- [REQUIRED WORK]:
Starting with the line containing "Screen dimensions: 900x399" and continuing through the end of the listing, recast those lines as a Markdown table with the columns Index and Entry, where Index holds a row number and Entry holds the line. Omit blank lines and leave the pictures out.

'''

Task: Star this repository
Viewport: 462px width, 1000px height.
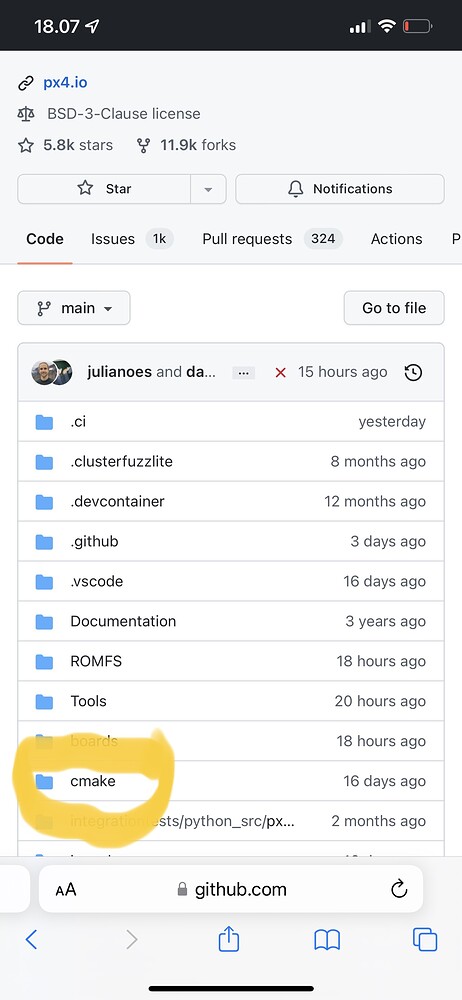Action: pos(104,189)
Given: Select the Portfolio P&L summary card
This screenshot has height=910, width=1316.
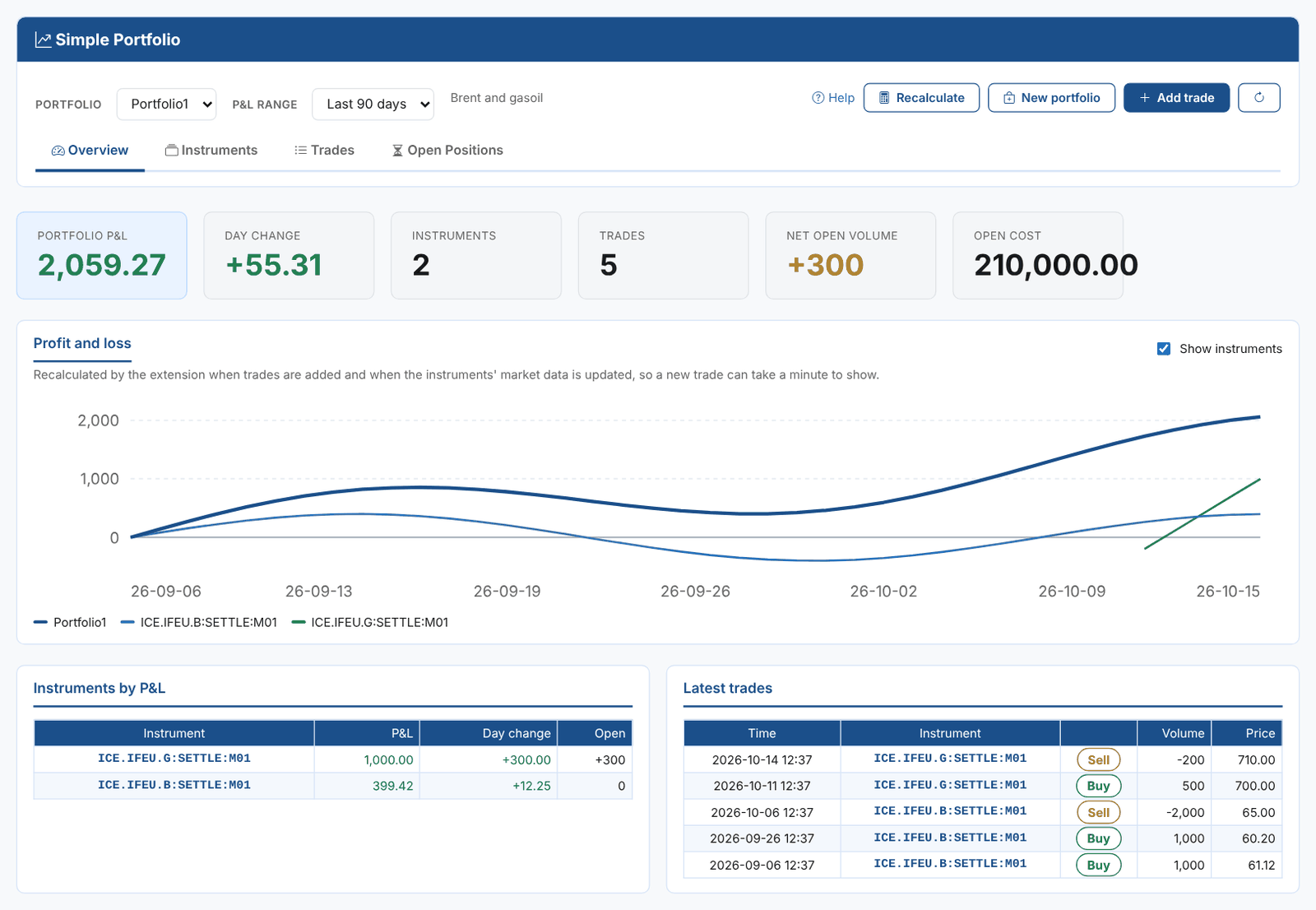Looking at the screenshot, I should click(x=102, y=256).

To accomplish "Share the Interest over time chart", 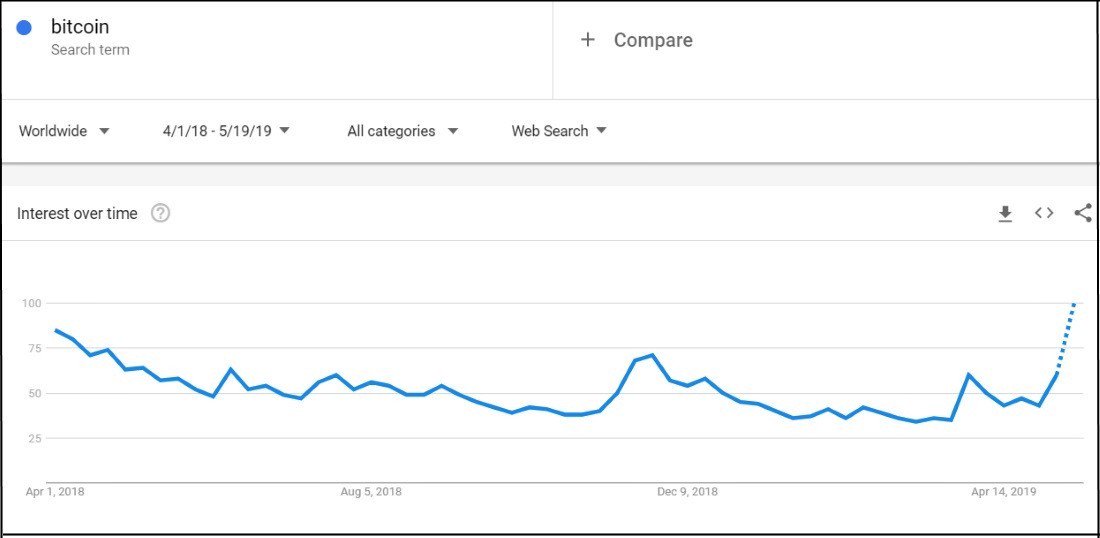I will click(x=1082, y=213).
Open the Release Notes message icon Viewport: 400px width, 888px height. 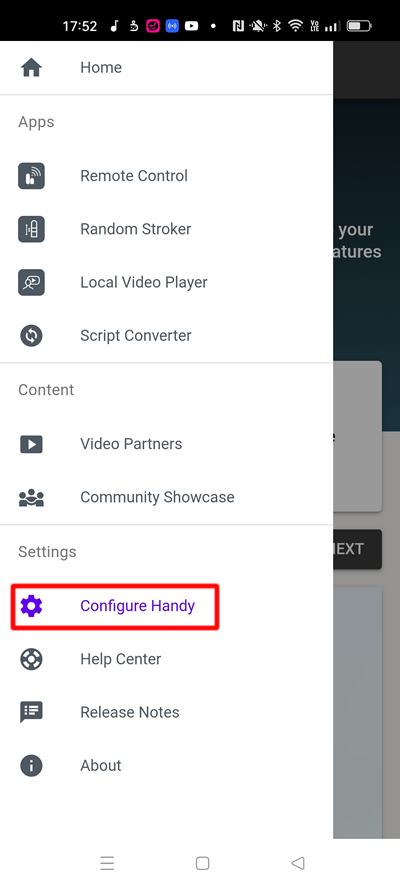click(x=31, y=712)
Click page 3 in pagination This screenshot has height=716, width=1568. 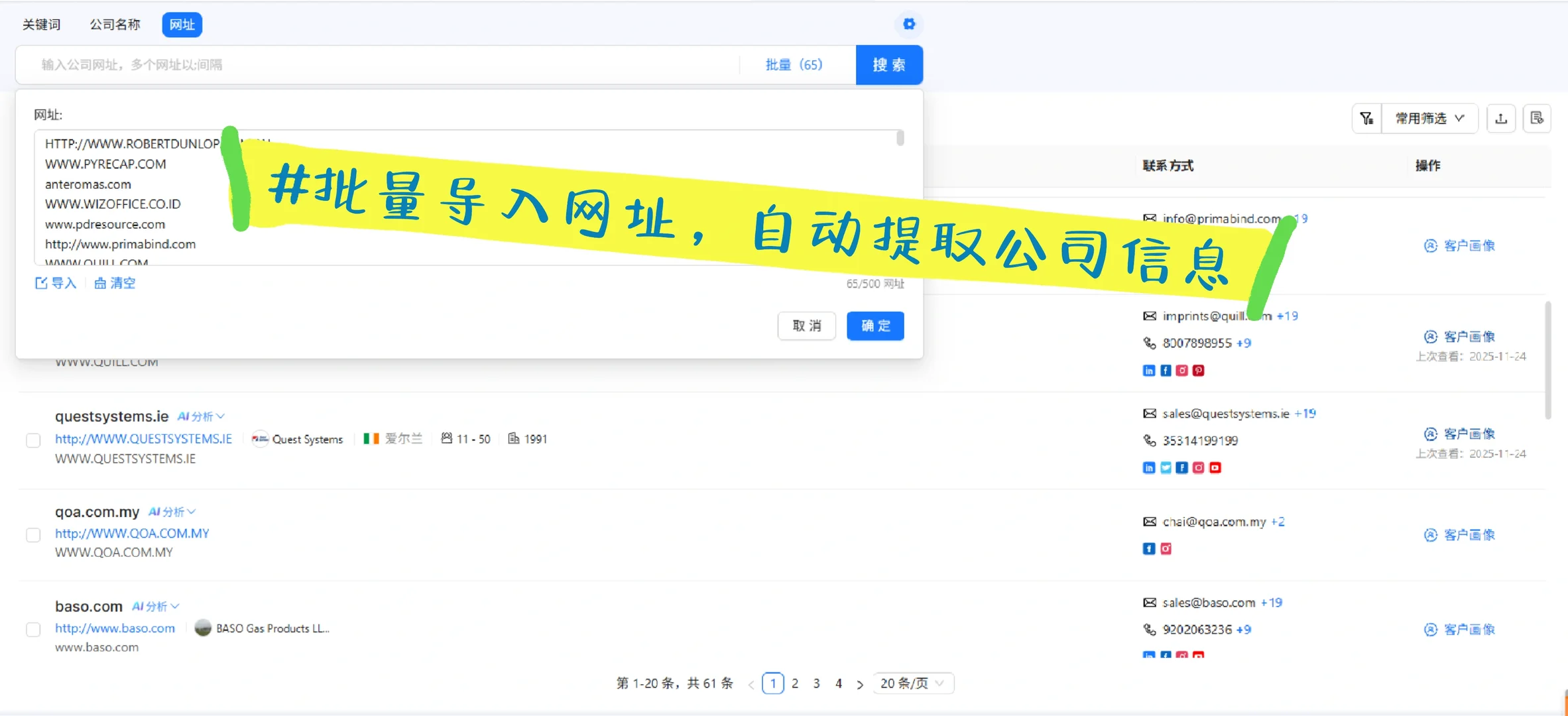[x=816, y=683]
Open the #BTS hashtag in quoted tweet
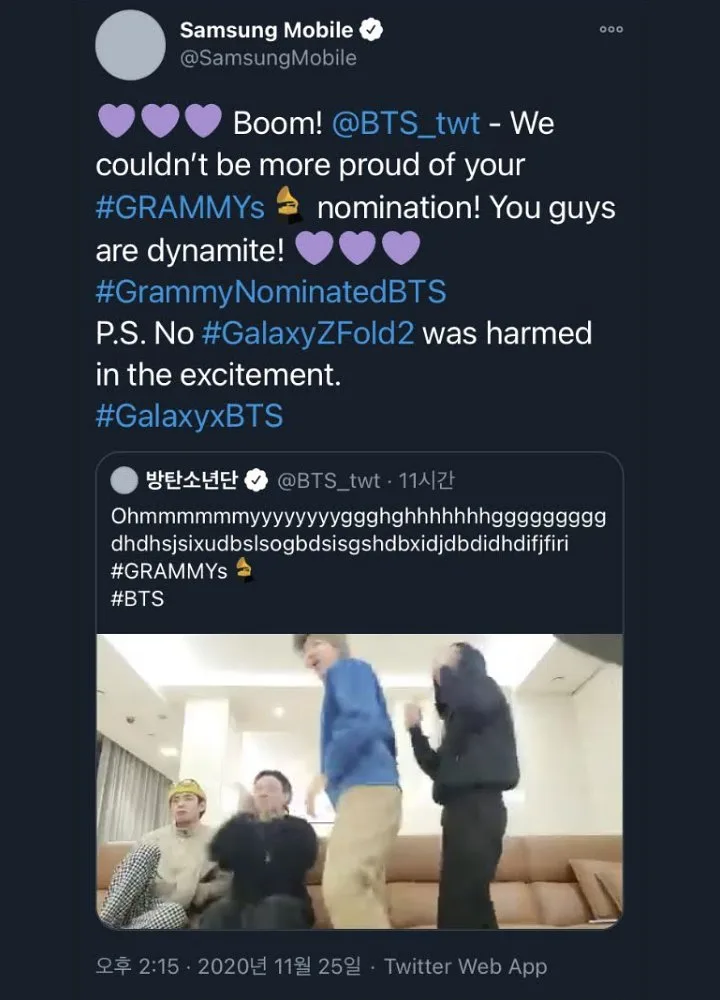 tap(137, 599)
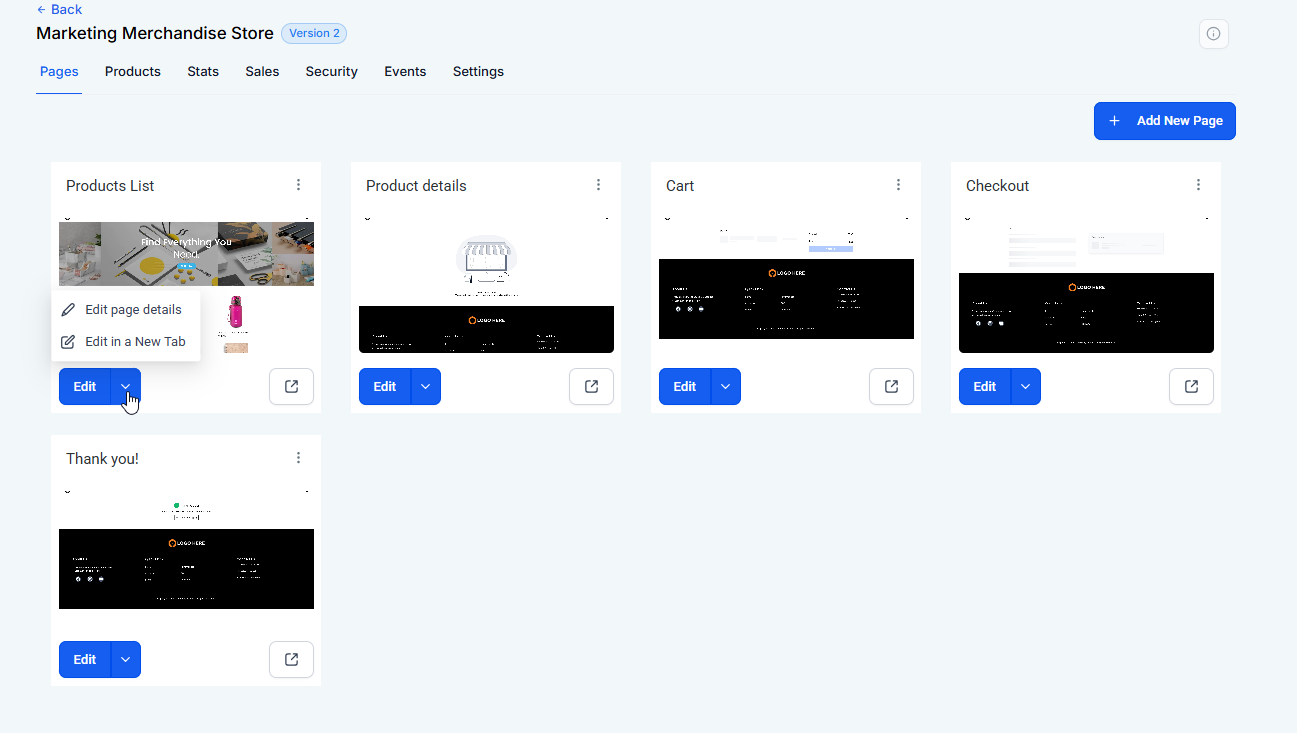The height and width of the screenshot is (733, 1297).
Task: Go to the Settings tab
Action: [x=478, y=72]
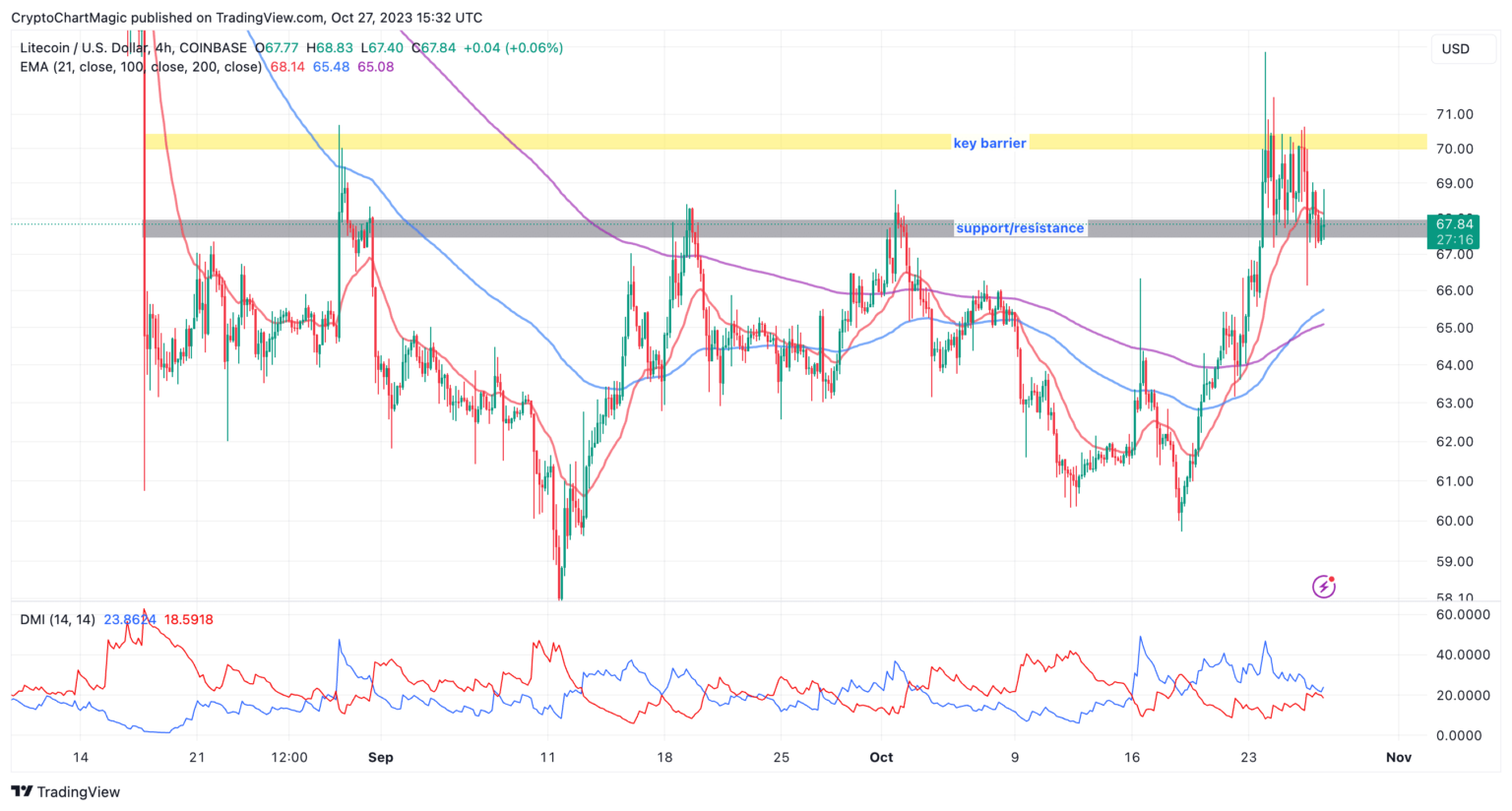
Task: Click the yellow key barrier zone rectangle
Action: click(x=551, y=142)
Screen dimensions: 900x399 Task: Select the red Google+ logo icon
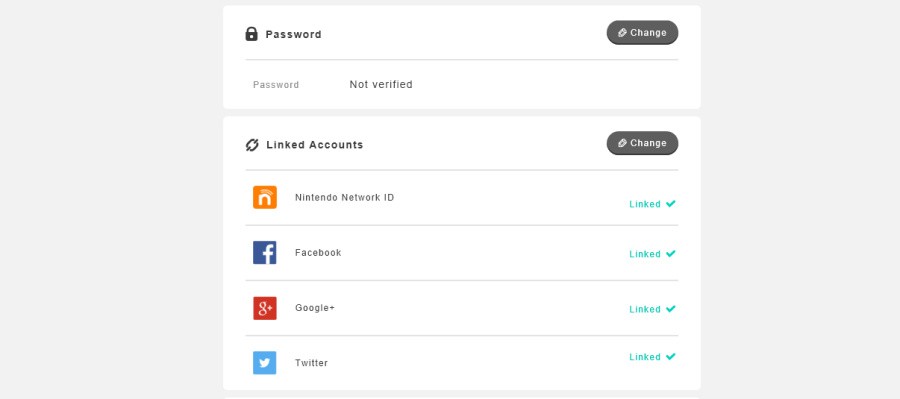point(265,308)
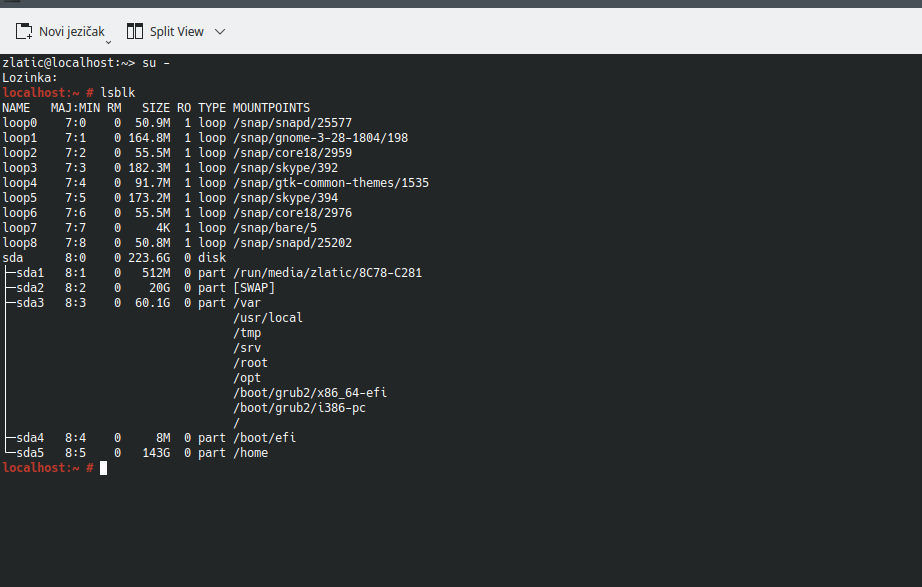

'''

- [TASK OUTPUT]:
| Index | Entry |
|---|---|
| 1 | Screen dimensions: 900x399 Task: Select the red Google+ logo icon |
| 2 | point(265,308) |